そもそも、宮田先輩が私のことを好きになってくれる筈がない。もし私が懸命にアピールしたって、彼は私のことなんか見てくれない。ブスだし頭も悪いし運動も出来ないしフルートだって下手くそだ。好きになって、だなんて厚かましい。

 太陽が照りつけてきて、汗が滲む。苦しくて上手く息が出来ない。

「やる前から諦めちゃ駄目だよ」

 そう、宮田先輩に言われたことがあった。じゃあ、諦めなかったら、私は宮田先輩の彼女に、なれたのかな。告白したら、私は彼の彼女に、なれたのかな。

 肩で息を繰り返しながら歩道橋の最後の階段を下りきる。目頭が熱い。喉の奥がしょっぱい。

 辺りを見回すと、赤色はまだ私の目の届くところにいた。

 小学生の時、告白した相手がこう言いながら友達と笑い合っているのを聞いたことがある。

「迷惑だよ。あいつに好かれたって、全然嬉しくない」

 そうだよね。私の『好き』はただの迷惑。知られない方がいい。なかったことにしちゃわなくちゃ。

 風船に手を伸ばす。後数センチ。

 私の好きな彼のことを、私は信用できてない。

 だってたぶん、宮田先輩もそうなんだ。私の本気の告白を、どうせ彼だって笑うんだ。笑いものにするんだ。

 宮田先輩の顔が、声が、頭を過ぎった。

 本当に、そうなのかな。彼はきっと――。

 伸ばした指先が風船の紐に触れた。

「届いたっ!」

 思わず叫んだ。心臓がうるさい。カーディガンの裾で目元を拭った。

 紐を手繰ってメモを取り外す。

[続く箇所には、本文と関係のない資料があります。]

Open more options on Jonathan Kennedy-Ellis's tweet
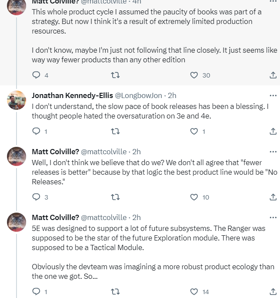Viewport: 280px width, 298px height. click(x=273, y=95)

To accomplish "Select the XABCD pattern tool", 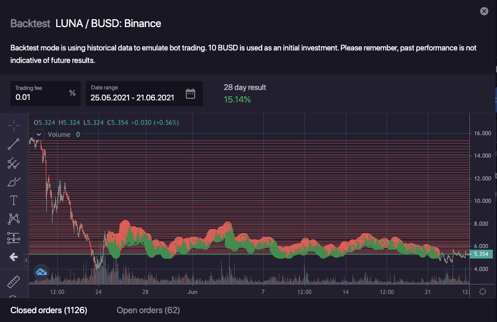I will tap(14, 219).
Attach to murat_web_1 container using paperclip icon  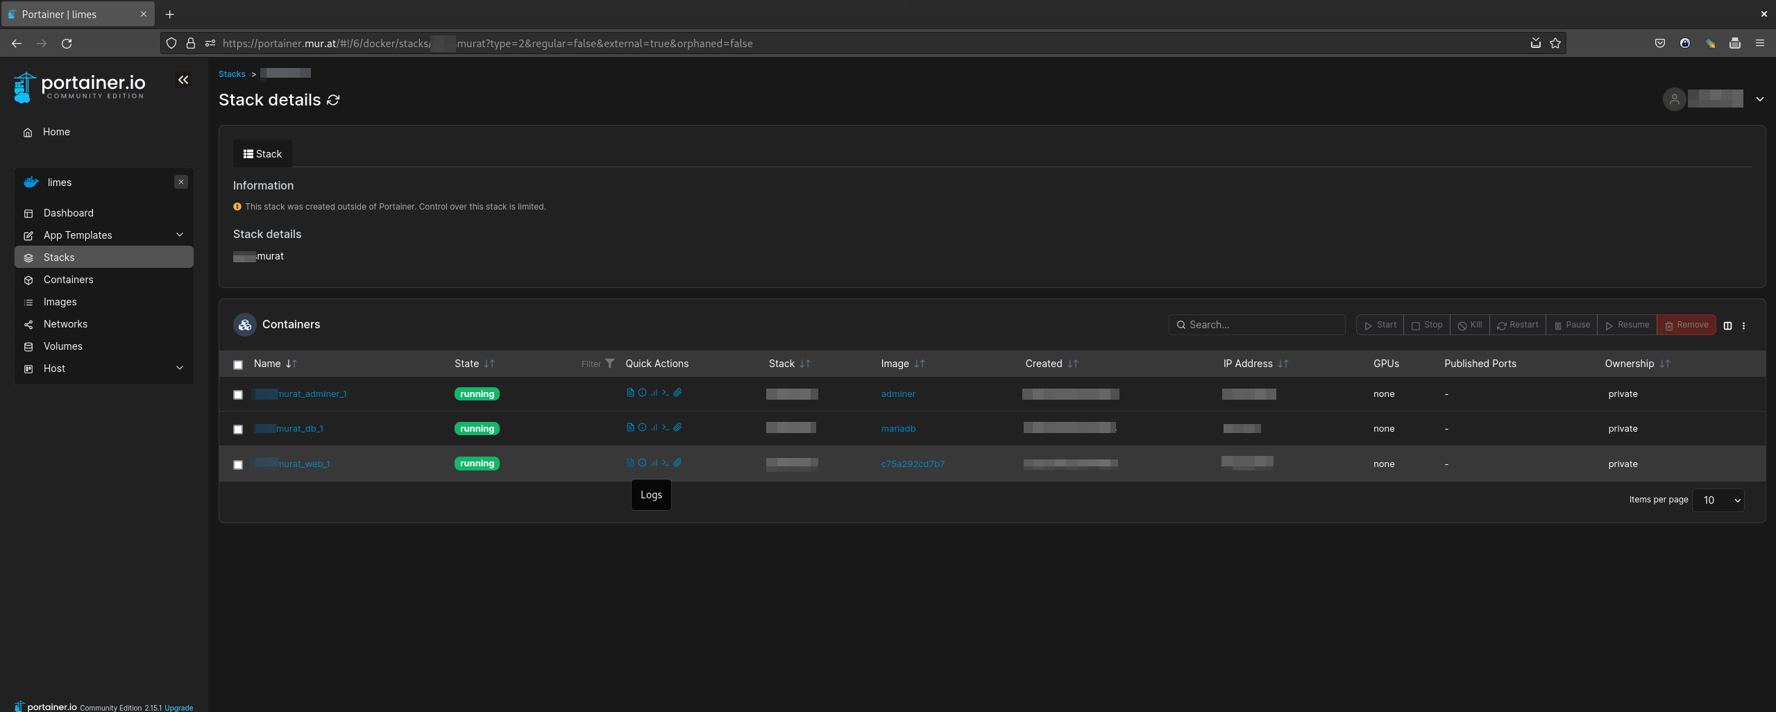[678, 463]
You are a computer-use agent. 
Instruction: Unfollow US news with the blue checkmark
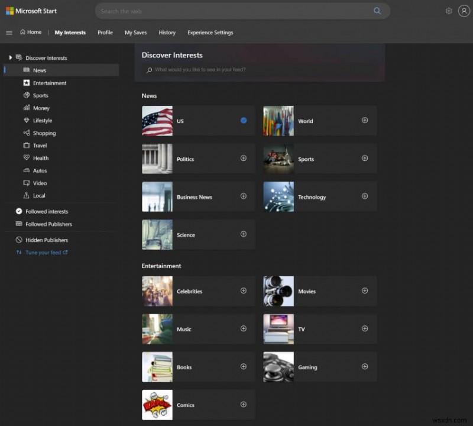(x=244, y=120)
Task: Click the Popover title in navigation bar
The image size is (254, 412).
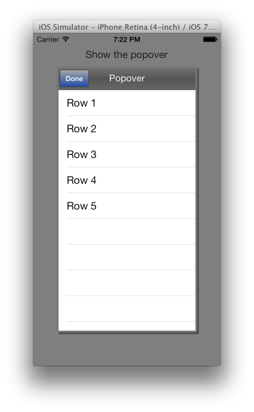Action: point(127,78)
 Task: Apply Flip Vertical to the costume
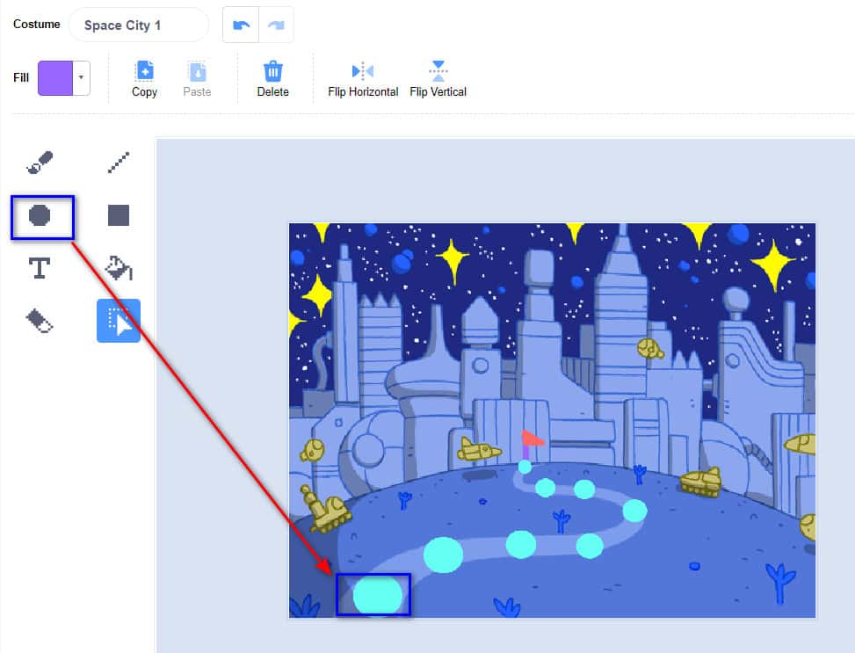point(438,79)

長細く4つに折られた白い紙を広げると、黒のペンでごく短い文章が綴られていた。

――拝啓どこかの誰か様。

 その前置きの下には、たった一文だけ。やけに整った小さな字だった。

『あなたが幸せでありますように、祈っています』

 紙の隅っこに、下手くそな猫だか犬だかの絵が添えられている。

 笑ってしまった。

 馬鹿げたことをする人もいるものだ。

 俯いて文字を眺めていると、柔らかい耳障りの声がした。

「あ、香坂(こうさか)さん」

 香坂、とは私だ。

 焦って面を上げると、宮田先輩が立っていた。

「こんな所で会うなんて珍しいね。どこか行くの?」

 にっこり微笑んで首を傾げる彼に、私は言葉を返せない。

 私の様子をどう勘違いしたのか、宮田先輩は申し訳なさそうに瞬きした。

「あ、ごめんね、急いでた? じゃあまた」

 手を振られた。宮田先輩は私の横を通り過ぎる。どうしよう。行かないで。

「宮田先輩!」

 自分でも驚くほど大きな声が出た。

 私は今、ボロボロだ。すっぴんで、コンビニに行くような服装で、髪もボサボサ。汗までかいている。

 それでも、今を逃したら一生言えない気がした。今言えなかったら、私の気持ちは、一生誰にも知られずに、無かったみたいになってしまうんだ。

「ど、どうしたの……?」

 心配そうに眉尻を下げて、私の顔を覗き込んでくる。その茶色っぽい目を、私は真っ向から見返した。たぶん、初めて。

 乾いた唇を舐める。唾液を嚥下して、まだ整いきっていない呼吸の合間を縫って口を開いた。

「昨日彼女いるって知って、ショックでした。――私、宮田先輩の事、好きです」

 声にしたら、その綺麗な響きにびっくりした。

 宮田先輩の目が見開かれる。

 私はこれから振られる。なのに胸が、つかえが取れたみたいに軽くなった。

 拝啓どこかの誰か様。

 今私は、どうしたことか幸せです。